Shortcut for 'asking' the only person in the room.

I’m still working on my virtual patient.
I’ve got my interview questions working except:

It seems it would become tiresome to have the player have to type
“ask patient about TOPIC” over and over again.
It seems silly when the patient is the only other person in the room.

When the player types
“ask about TOPIC” though Inform responds “You can’t see any such thing.”
I’m assuming that that’s because its expecting a person to be specified.

I looked at trying to clarify with “very likely”
I looked at intercepting commands in the presence of someone.
I tried to overload ask to take a single text as a topic.
I tried various configurations of understand.
I’m not making progress.

I don’t want
“ask patient about TOPIC” to go away I just want “ask about TOPIC” to understand that the only person in the room is implied.

While we’re at it. It’d be great if I could have Inform respond sensibly to just plain “ask”
I’d like to respond “Ask patient about what?”

Any help would be appreciated.
Merry Christmas

Jake

You want something like this:

Asking about is an action applying to one topic. Understand "ask about [text]" as asking about. Carry out asking about in the presence of someone: try asking a random person in the location about the topic understood.

Thanks. It works of course. It would have never occurred to me to invoke randomness to achieve a certain result.
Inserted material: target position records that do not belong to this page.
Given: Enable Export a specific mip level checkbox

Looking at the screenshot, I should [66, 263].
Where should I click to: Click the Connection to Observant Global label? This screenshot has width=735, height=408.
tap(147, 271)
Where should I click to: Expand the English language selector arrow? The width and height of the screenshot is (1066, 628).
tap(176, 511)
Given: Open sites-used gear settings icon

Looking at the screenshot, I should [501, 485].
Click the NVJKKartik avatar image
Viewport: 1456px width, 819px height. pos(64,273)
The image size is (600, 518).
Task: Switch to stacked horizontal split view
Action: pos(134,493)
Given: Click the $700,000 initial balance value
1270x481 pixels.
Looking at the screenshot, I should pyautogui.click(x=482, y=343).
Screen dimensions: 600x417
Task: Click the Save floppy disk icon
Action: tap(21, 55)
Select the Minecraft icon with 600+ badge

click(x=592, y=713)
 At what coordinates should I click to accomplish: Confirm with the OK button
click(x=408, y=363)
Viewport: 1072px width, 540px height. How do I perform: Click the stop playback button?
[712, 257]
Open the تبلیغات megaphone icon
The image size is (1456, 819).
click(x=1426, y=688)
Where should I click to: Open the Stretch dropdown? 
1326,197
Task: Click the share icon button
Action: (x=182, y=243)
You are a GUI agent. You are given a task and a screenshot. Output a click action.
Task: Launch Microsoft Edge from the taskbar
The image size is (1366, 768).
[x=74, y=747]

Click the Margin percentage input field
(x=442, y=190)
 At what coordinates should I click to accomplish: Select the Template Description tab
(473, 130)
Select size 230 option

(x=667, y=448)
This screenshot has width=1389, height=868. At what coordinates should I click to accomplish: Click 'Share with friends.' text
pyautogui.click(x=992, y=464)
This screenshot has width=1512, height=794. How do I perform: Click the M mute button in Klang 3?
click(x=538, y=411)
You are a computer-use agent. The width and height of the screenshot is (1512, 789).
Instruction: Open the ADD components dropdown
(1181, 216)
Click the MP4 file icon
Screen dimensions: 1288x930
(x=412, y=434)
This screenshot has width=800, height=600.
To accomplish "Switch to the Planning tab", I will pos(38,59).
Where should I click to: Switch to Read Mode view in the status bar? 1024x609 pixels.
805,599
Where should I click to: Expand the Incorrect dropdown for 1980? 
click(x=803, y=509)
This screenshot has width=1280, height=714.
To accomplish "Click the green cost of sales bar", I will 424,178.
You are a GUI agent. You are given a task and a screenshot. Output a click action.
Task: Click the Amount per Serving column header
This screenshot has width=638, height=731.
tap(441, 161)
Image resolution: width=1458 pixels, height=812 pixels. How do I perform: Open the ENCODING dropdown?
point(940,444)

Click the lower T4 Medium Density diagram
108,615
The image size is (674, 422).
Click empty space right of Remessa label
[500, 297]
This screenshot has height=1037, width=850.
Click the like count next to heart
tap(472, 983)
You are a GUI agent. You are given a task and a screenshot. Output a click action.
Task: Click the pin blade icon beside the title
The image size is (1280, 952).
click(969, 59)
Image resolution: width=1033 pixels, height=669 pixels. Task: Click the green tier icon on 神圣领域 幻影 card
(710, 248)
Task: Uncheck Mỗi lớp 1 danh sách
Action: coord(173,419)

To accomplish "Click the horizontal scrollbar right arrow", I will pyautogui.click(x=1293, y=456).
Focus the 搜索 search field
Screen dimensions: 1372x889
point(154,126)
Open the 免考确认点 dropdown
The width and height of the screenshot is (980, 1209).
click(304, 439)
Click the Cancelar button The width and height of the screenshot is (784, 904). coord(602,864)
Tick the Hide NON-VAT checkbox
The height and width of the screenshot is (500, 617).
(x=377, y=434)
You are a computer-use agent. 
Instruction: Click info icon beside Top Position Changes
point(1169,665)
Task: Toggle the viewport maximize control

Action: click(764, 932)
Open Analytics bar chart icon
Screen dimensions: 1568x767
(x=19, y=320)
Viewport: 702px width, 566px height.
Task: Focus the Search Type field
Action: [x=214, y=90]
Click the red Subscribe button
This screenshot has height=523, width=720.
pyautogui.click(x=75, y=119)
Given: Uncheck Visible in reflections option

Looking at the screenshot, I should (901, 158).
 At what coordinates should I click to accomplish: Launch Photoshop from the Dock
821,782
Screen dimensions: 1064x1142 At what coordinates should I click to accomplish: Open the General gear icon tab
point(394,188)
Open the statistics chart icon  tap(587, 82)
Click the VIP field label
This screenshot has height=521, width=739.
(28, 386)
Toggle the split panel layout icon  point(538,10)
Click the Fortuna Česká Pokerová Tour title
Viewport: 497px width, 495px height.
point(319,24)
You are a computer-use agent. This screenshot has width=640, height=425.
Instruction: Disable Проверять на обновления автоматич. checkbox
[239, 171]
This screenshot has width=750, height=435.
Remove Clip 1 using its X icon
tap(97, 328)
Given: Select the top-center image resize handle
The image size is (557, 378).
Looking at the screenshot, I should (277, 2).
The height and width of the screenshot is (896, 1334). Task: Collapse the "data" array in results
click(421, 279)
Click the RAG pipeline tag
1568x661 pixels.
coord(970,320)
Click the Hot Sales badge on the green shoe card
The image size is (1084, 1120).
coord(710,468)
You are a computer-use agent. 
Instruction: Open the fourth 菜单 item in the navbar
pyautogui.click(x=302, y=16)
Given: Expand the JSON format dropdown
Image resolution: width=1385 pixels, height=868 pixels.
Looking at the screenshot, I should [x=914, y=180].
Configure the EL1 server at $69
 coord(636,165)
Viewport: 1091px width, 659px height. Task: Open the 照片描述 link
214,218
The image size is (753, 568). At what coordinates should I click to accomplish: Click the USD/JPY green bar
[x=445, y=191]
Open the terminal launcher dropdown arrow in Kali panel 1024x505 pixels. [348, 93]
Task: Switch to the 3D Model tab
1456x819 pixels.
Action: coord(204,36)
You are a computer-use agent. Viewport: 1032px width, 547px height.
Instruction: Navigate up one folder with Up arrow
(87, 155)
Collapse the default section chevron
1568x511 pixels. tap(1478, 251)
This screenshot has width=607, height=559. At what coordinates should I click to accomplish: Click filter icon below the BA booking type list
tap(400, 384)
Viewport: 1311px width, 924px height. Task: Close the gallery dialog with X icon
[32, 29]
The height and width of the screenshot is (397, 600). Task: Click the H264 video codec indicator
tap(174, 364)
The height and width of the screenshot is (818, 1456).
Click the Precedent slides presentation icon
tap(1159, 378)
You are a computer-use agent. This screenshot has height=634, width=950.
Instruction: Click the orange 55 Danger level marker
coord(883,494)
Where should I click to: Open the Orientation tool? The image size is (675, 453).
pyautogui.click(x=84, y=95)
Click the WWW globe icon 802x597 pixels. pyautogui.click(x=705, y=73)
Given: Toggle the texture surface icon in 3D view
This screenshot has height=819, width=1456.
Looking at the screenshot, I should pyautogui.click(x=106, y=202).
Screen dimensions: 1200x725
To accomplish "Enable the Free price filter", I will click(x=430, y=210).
Asking about is an action applying to one topic.
Understand "ask about [text]" as asking about.
Carry out asking about in the presence of someone: try asking a random person in the location about the topic understood.

I was wondering about this for my game. The player, who is a detective named Johnny Dollar, uses ASK ABOUT and TELL ABOUT to interrogate suspects or other NPCs. Often there is only one NPC in the room and it would be nice to automatically ASK that person. So this looks very helpful. However I have two things I am wondering about that cause this not to work quite right.

  1. I have defined a default case for Instead of asking Johnny Dollar about something…
    As a result, the new code seems to default to asking the player, rather than an NPC.

  2. If there is more than one NPC in the room, then it’s hard to tell who is responding.

If there is more than one NPC in the room, perhaps it would be best to simply reject the command or ask the player to specify who they are asking. But in the default case of just having one NPC visible in the room, it would be nice to supply an intelligent default.

Any ideas on how to do that? Any help is appreciated.

–Zack
z-machine-matter.com

Try Michael Martin’s Assumed Conversers extension which should do all that out of the box.

Thanks. That works great for ASK ABOUT topic or TELL ABOUT topic, but it doesn’t work well for things that are objects. Instead, they end up getting a default response indicating that there’s no rule implemented. In otherwords if there’s an object called Gun,
ASK ABOUT Gun
and
ASK Duffy ABOUT Gun

do different things when Duffy is the only NPC present.

I’ve implementing the actions Quizzing it About and Informing it About as defined in Jim Aikin’s Inform7 Handbook as well as lots of Instead of Quizzing Duffy about code. But it appears the Assumed Conversers extension causes a bit of a collision with Jim’s code (or at least wasn’t designed take it into account.)

For example, I’ve used Jim’s code to define:

Quizzing it about is an action applying to one thing and one visible thing. Understand "ask [someone] about [any thing]" and "quiz [someone] about [any thing]" as quizzing it about.

When the player types ASK ABOUT Gun they get this code below firing:

Instead of asking Sgt Duffy about something, say "[one of]'Dollar, I think we need to question all the suspects about their whereabouts and arrival.'[or]'Never mind that, Dollar, we need to figure out everyone's alibi and possible motive.'[or]'Pardon me?'[or]'What?'[or]'Mr Dollar, really. We've got some business to tend to.'[or]Sgt Duffy ignores you.[stopping]".

Instead of this code that runs if they type ASK Duffy ABOUT Gun

Instead of quizzing Duffy about gun, say "'Dollar, yes, I have a gun and a shiny badge, too.  If you're a good little insurance investigator, I'll let you look at them later on.'"

Any ideas?

–Zack

Michael Martin’s extension makes the command “ask about [text]” understood as his asking generically action, which is later converted to the ordinary asking it about action. I guess that’s why the ‘instead of asking Duffy about something’ rule fires.

So, I suppose, you need to do for quizzing what Michael does for asking in his extension: define your own ‘quizzing generically’ action applying to one visible thing, have “ask about [any thing]” understood as quizzing generically and later convert it to the ‘quizzing it about’ action.